*Description of the task*: Below are records; print only the lines from the line containing "At what coordinates should I click to accomplish: Open" to the end, both included, reproduced exactly and without the pictures.

*Supplied material*:

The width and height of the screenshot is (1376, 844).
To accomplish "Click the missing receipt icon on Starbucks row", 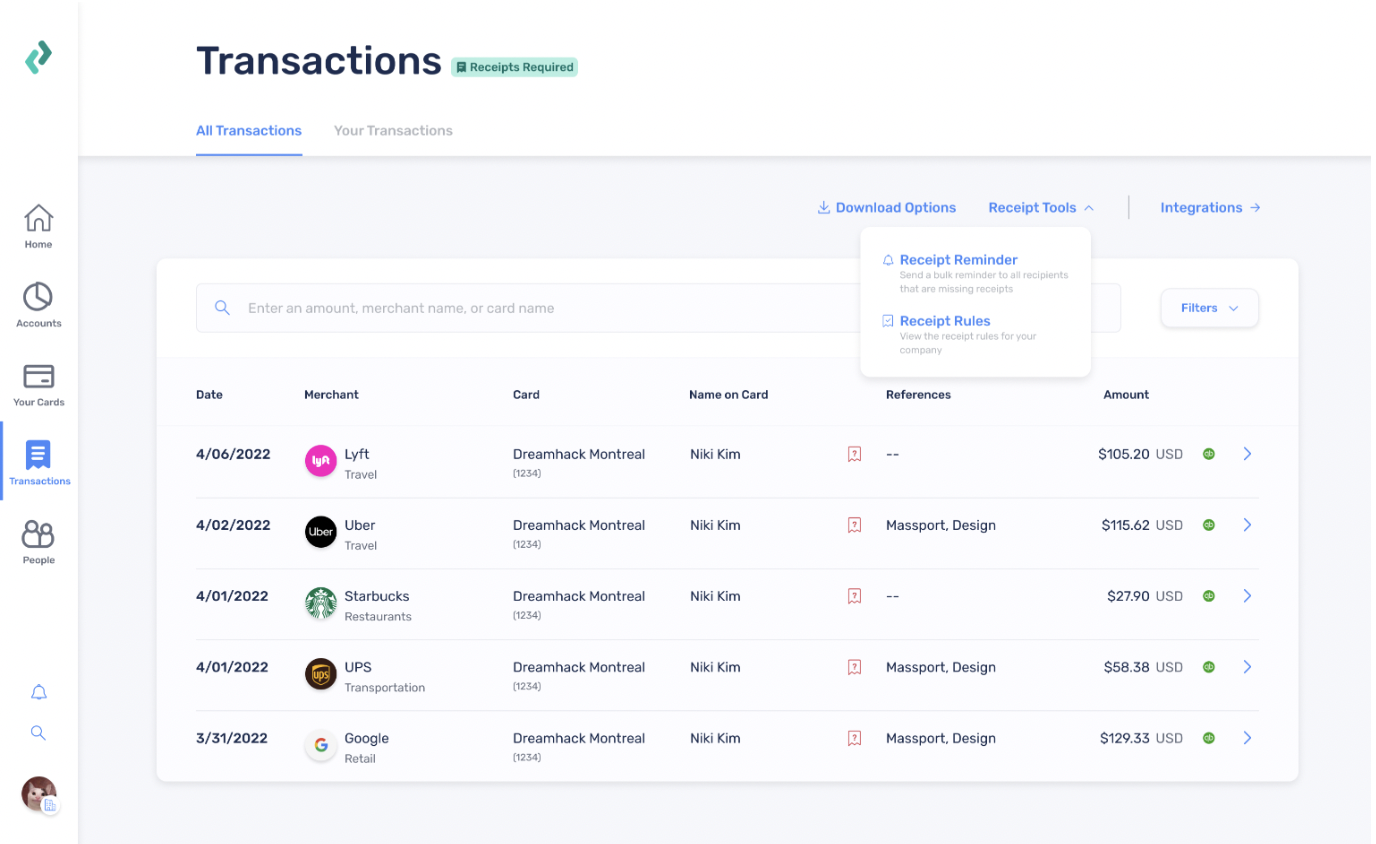I will tap(854, 595).
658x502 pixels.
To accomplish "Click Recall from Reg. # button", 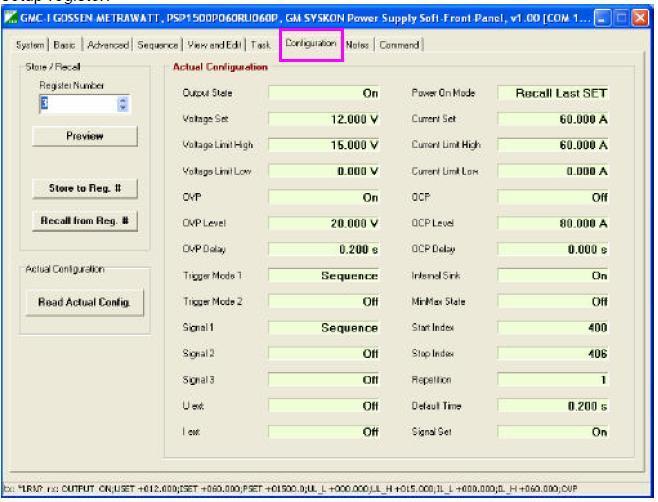I will click(85, 221).
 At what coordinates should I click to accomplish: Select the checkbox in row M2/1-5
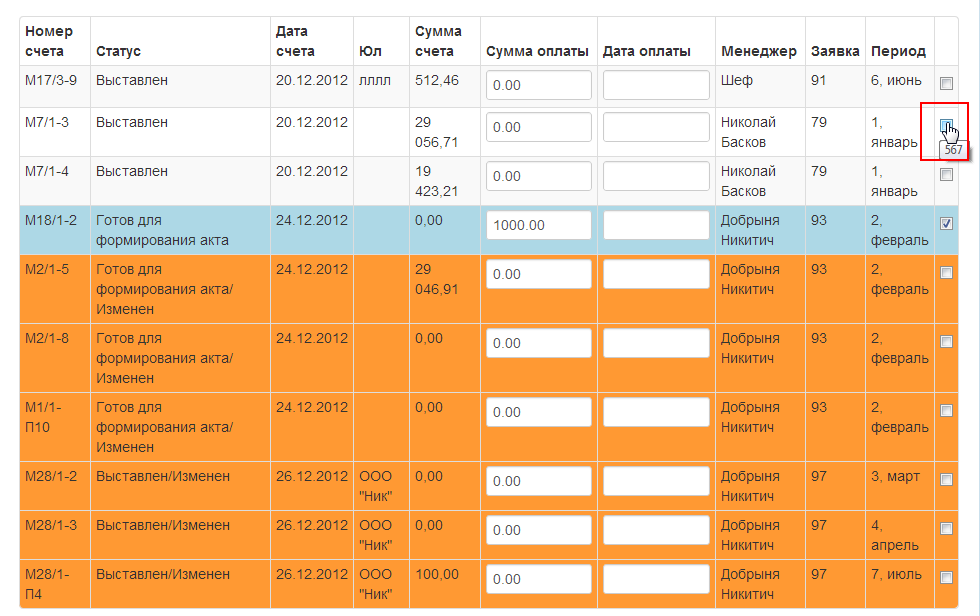946,272
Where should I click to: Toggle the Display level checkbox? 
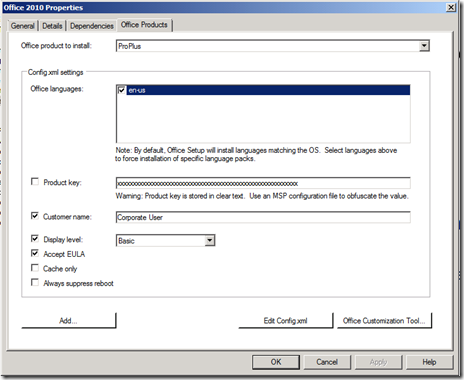click(35, 239)
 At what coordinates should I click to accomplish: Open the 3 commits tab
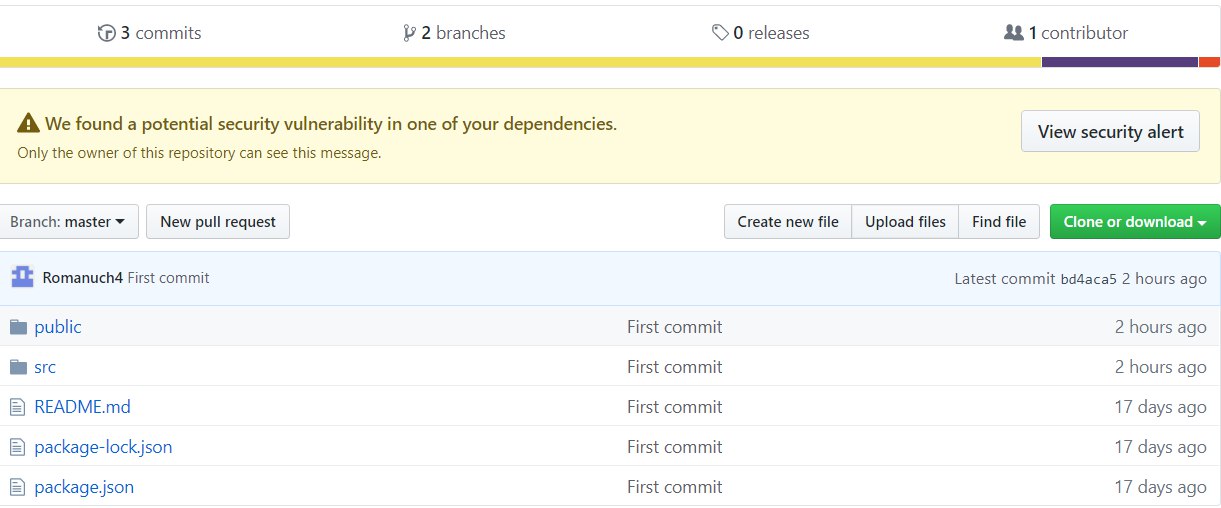pyautogui.click(x=160, y=33)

*Task response*:
 At what coordinates should I click to accomplish: Open the 3 commits tab
pyautogui.click(x=160, y=33)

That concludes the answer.